Please repeat, exactly as written, the line containing "1125x997 pixels." and every line after it through the end of the records below, leaving out any pictures.

======== Dataset records

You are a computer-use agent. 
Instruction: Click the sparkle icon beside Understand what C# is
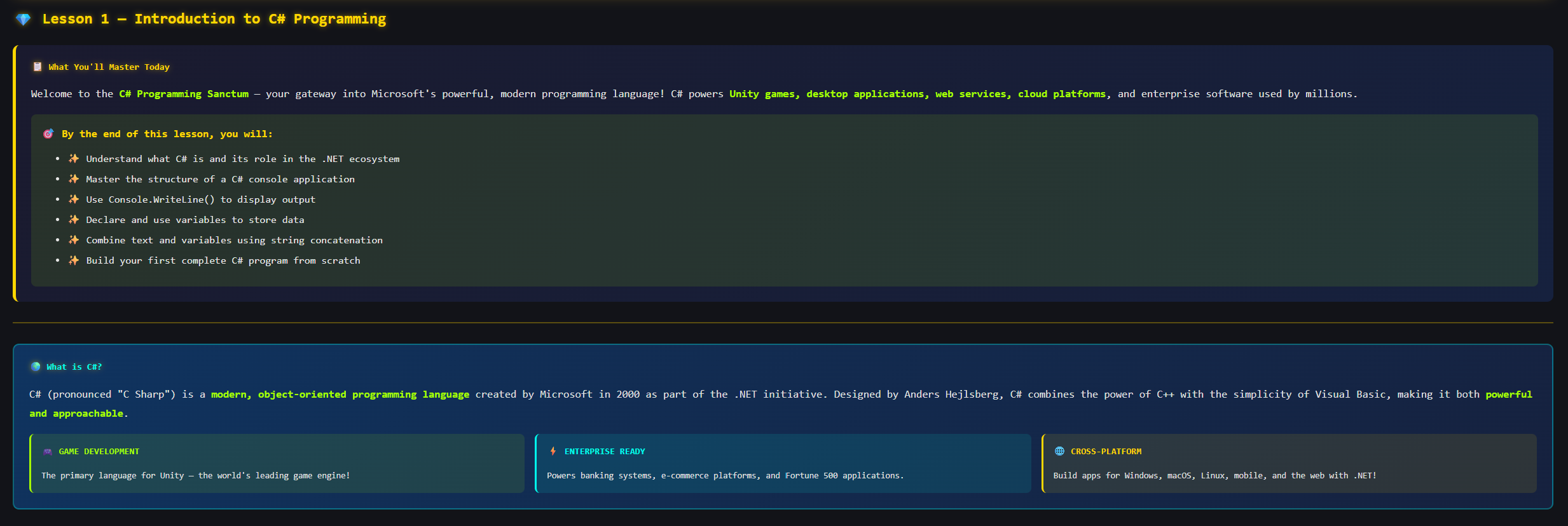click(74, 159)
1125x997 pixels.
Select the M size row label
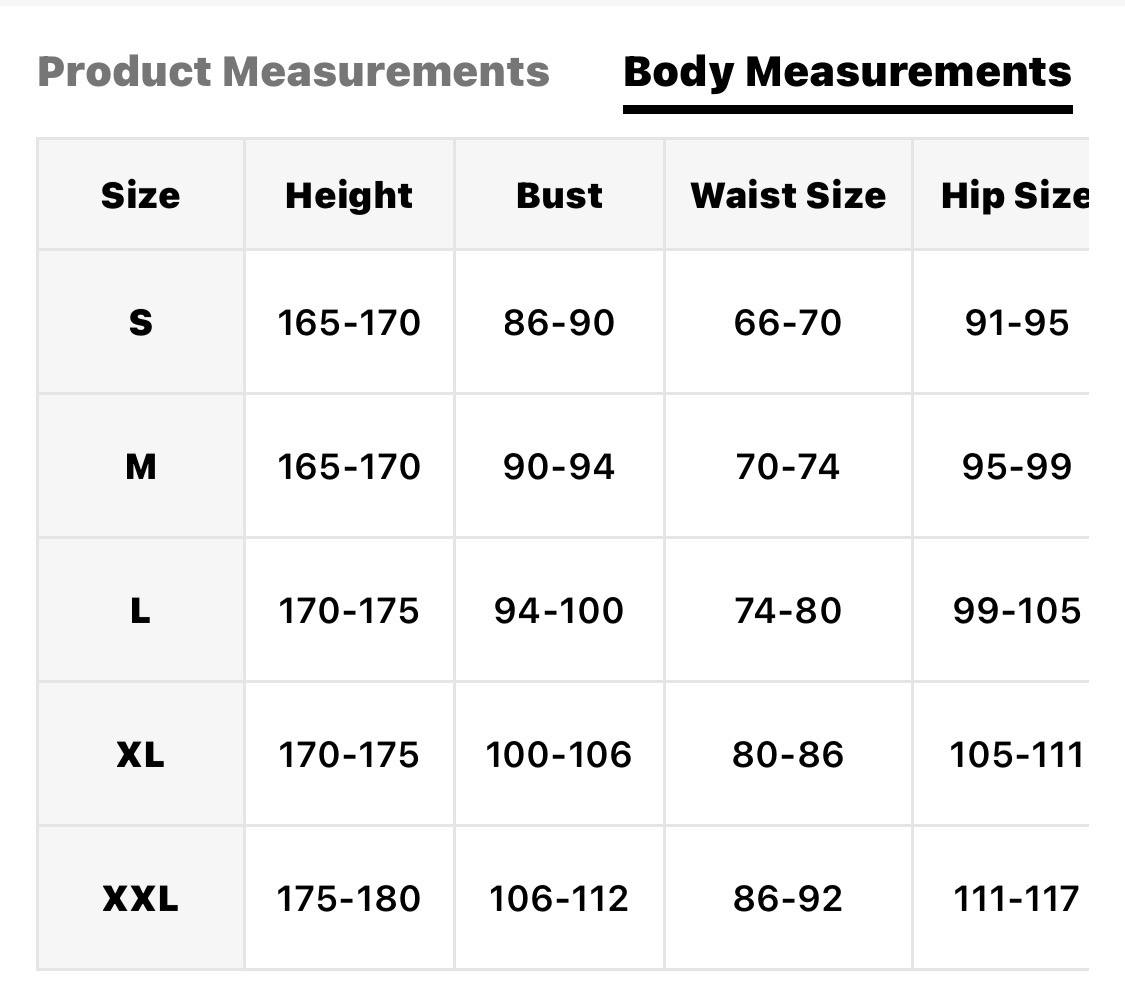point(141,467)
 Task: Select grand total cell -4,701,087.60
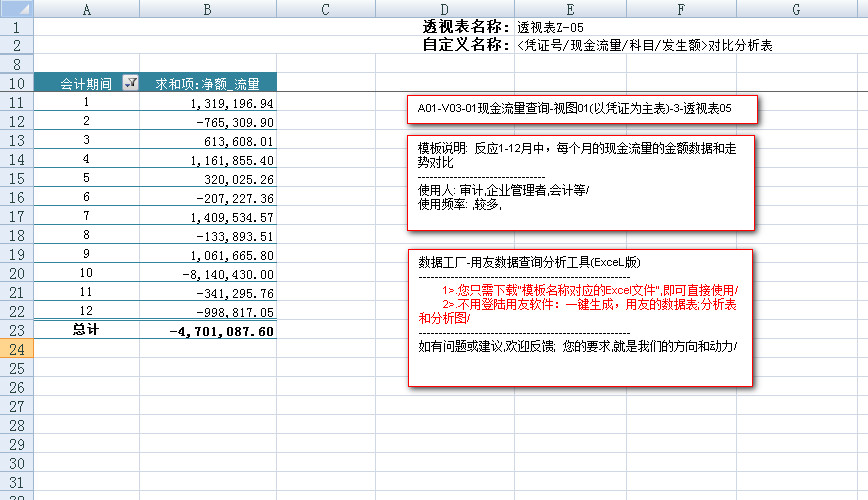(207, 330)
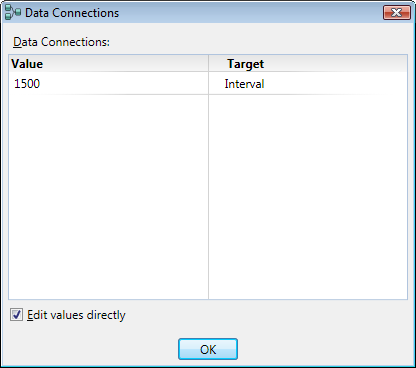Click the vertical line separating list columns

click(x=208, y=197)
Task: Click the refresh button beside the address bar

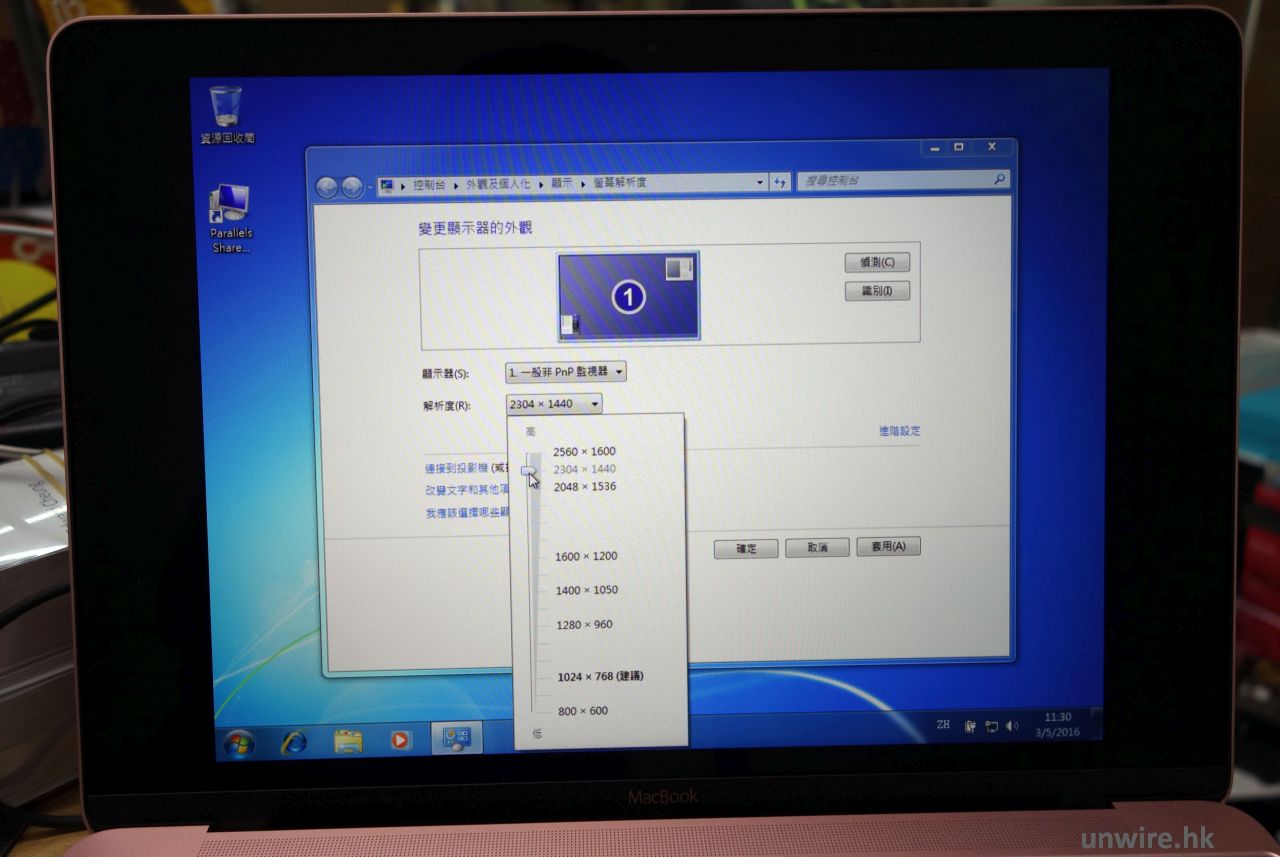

================

**Exercise result:**
1125x997 pixels.
Select the M size row label
point(141,467)
 Task: Select grand total cell -4,701,087.60
(207, 330)
Click the vertical line separating list columns

click(x=208, y=197)
Task: Click the refresh button beside the address bar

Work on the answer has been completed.